Foreclosure results in the lender obtaining legal ownership of the property, meaning any profits or equity from the sale go to the lender. However, the foreclosure process does not give the lender the right to sue for any shortfall. Consequently, foreclosures are quite rare in Canada due to this inability to sue for a shortfall and the lengthy, expensive process involved.

A more common process in Canada to collect on mortgage arrears is a power of sale, where the lender seeks court permission to evict you from the property and then sell it. Unlike foreclosure, the lender does not own the property title; instead, the court grants the lender the “power” to sell the property.

The financial outcomes for the homeowner in a power of sale versus foreclosure differ significantly. In foreclosure, any profits go to the lender, but in a power of sale, any leftover money after repaying the mortgage and costs is returned to the homeowner. Conversely, a lender has no recourse under foreclosure but maintains the right to sue the borrower in a power of sale scenario.

Bankruptcy and Mortgage Shortfall

When you declare bankruptcy in Canada, and your mortgage is underwater, the difference between the mortgage balance and sale value becomes an unsecured debt. You are not required to pay the difference between what you owe and what the home is worth if you surrender your home in a bankruptcy or consumer proposal.

Most shortfalls involve insured mortgages, which include high ratio mortgages. In such cases, it is usually the mortgage insurer (CMHC or Genworth) that will pursue you. They can seize tax refunds to recoup their money, which is why it is crucial not to delay and seek help.

Options for Mortgage Arrears

If you have fallen behind on mortgage payments, several options can help you manage the financial consequences of foreclosure.

 

Request a payment deferral:

This option has been widely used during the COVID-19 pandemic, but lenders have been granting short-term deferrals or mortgage extensions in extenuating circumstances for a long time.

Renegotiate the mortgage:

If you have a 15-year amortization, the lender may agree to restructure your mortgage under a 25-year amortization and include all arrears in the new mortgage. This structuring would eliminate your arrears and lower your monthly mortgage payment.

Find a new lender:

If your current lender won’t renegotiate, you can consider finding a new mortgage lender. However, be aware that private mortgages come with higher interest rates due to the added risk.

Sell the house yourself:

You may receive a better price than your lender, and if you expect positive equity after the sale, you can retain any potential capital gains for yourself.

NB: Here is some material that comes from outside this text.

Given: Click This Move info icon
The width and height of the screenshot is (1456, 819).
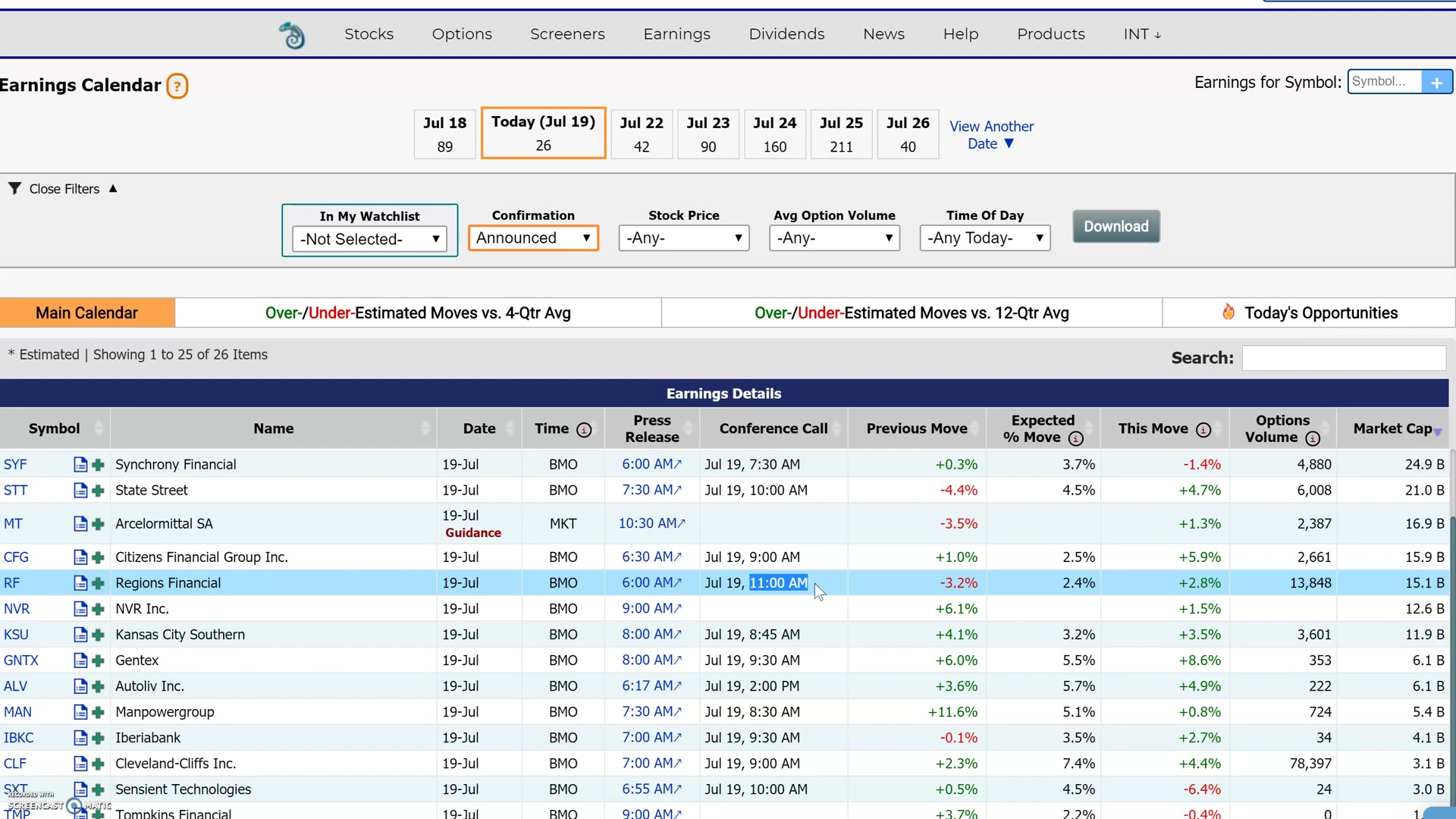Looking at the screenshot, I should (1203, 430).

File a consumer proposal and keep your home:

If your other debts are making it difficult to keep up with your mortgage payments, filing a bankruptcy or consumer proposal before foreclosure can help you manage your finances and make homeownership more sustainable.

Walk away and let the bank take possession:

Sometimes, it might be in your best interest to surrender your house before foreclosure and let the bank file an unsecured claim in your bankruptcy or proposal.

If you’re struggling with debt, it would be best to explore various debt relief options. Bankruptcy is one solution, but it’s not the only one.